» **Testo scelto**:
————

Chissà se è una moda o qualcosa di più concreto. Solo il tempo ce lo potrà dire.
Per adesso è una scommessa, che Oscar e i suoi collaboratori hanno fatto con il mercato: un vino pronto da bere prima di Natale, un vino rosso di undici gradi, pieno, morbido, lungo in bocca, in una parola “piacevole”. Sono stato uno dei pochissimi fortunati che lo hanno assaggiato in anteprima nella splendida cornice della Tenuta Fontanafredda. La serata è di quelle che ti restano nella memoria, per l’ambiente, le persone, le immagini, la musica, i cibi, il vino e non ultimo per la cornice scenografica e coreografica della neve che, illuminata nella sua danza dalla luce giallastra dei lampioni sulla strada, scende uniforme in piccoli fiocchi oltre le vetrate a sinistra del nuovo anfiteatro, all’interno del Palazzo dell’Orologio, nei nuovi locali della Fondazione Emanuele di Mirafiore, mentre sorseggi dal calice il vino appena versato e sulla tela bianca la veduta aerea della tenuta fa da sfondo alle calde parole in piemontese di Felice Marino, vecchio partigiano di Langa, da Cossano Belbo.

————

» **Dati elencati**:
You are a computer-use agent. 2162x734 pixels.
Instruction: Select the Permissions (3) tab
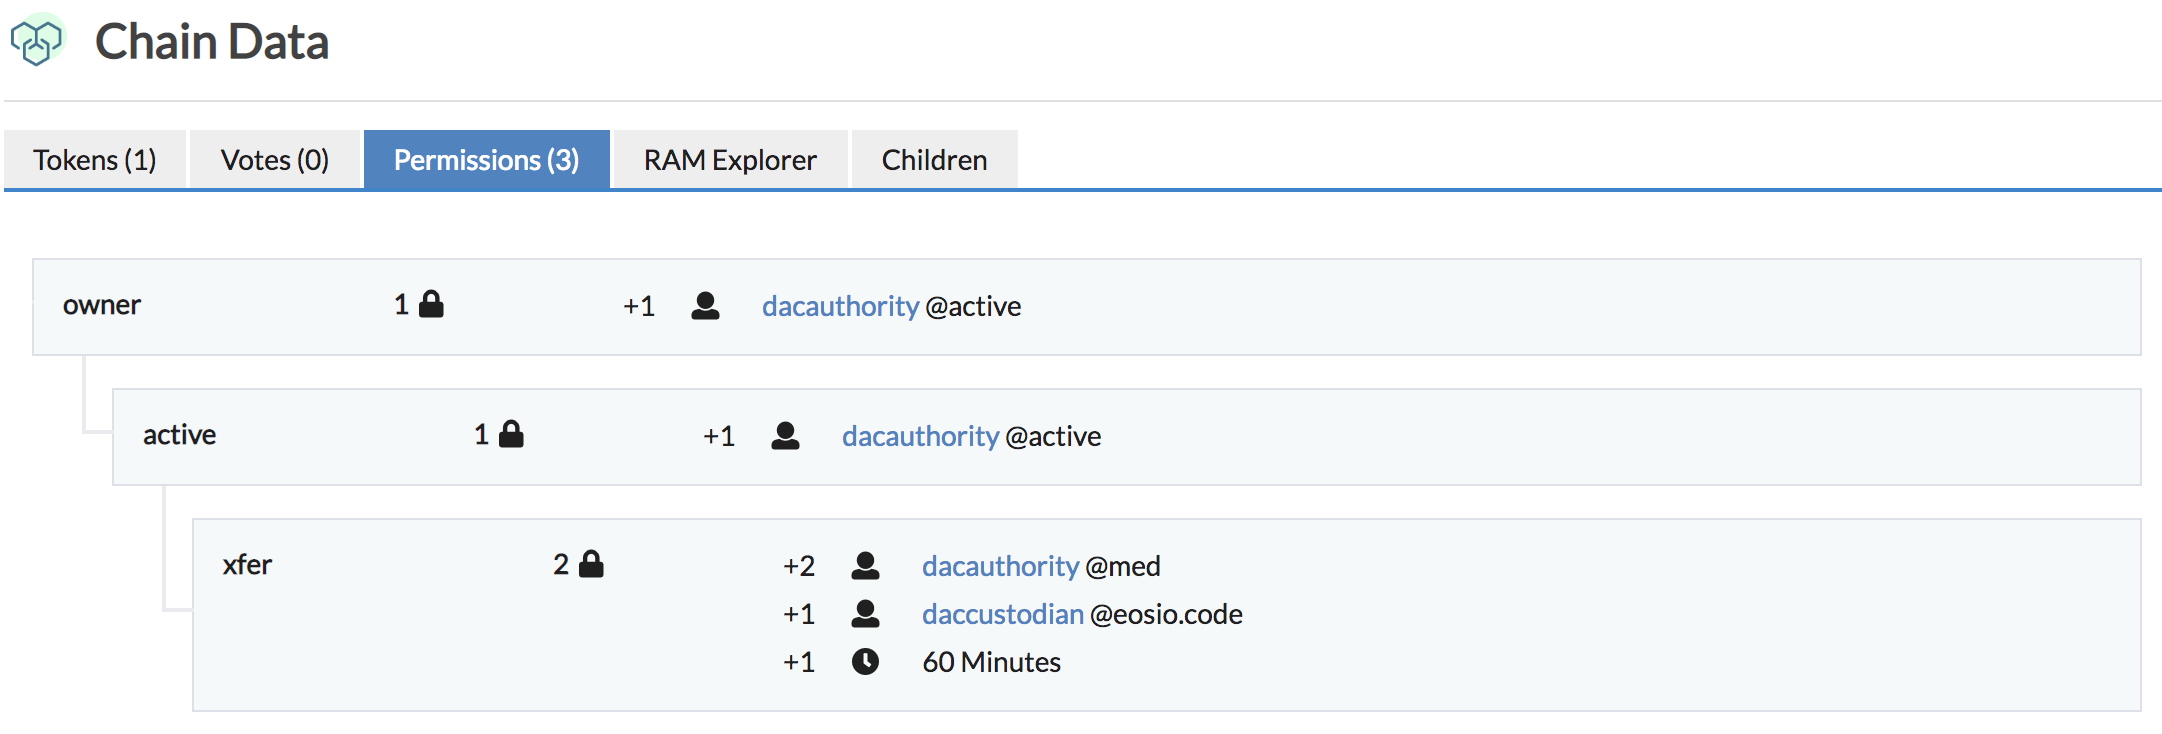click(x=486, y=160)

————

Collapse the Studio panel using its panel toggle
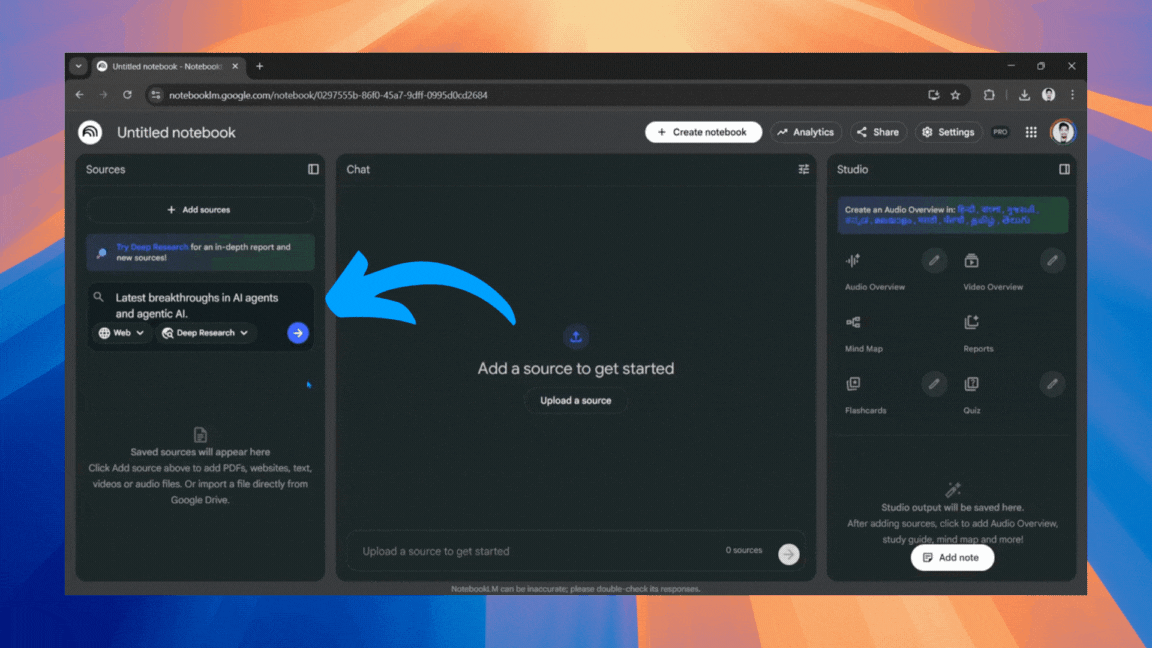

————

» **Cosa si chiede**:
a) Nel testo sul vino di Fontanafredda, quanti gradi ha il vino rosso assaggiato in anteprima?
b) Prosegui il testo sul vino di Fontanafredda a partire dalla sua ultima frase.

» **Soluzioni**:
a) Undici gradi.

b)
Domani, 8 dicembre 2010, Già arriva nei negozi, nei supermercati e nei ristoranti per il piacere di chi lo vuole assaggiare.
Martedì 30 Novembre 2010
Mi ha invitato Francesca a questa anteprima. Parto da Bordighera in treno perché ho tempo, perché mi voglio rilassare leggendo un paio di libri da recensire e perché le previsioni danno neve anche nel basso Piemonte. Scarto il treno che passa da Savona e scelgo il Ventimiglia Limone Cuneo Alba. Il treno risale tutta la valle del Roya, dopo circa 15 chilometri entra in Francia, tocca Breil e poi Tende e rientra in Italia circa dieci chilometri prima di Limone.
Boschi, piccoli villaggi, colori d’autunno, pochi passeggeri, qualche studente, qualche pensionato, e oggi la neve, che scende leggera in piccoli e radi fiocchi che sfiorano il vetro come le bollicine minute e sottili del perlage nel bicchiere di champagne.
Due cambi e in circa quattro ore arrivo alla stazione di Alba.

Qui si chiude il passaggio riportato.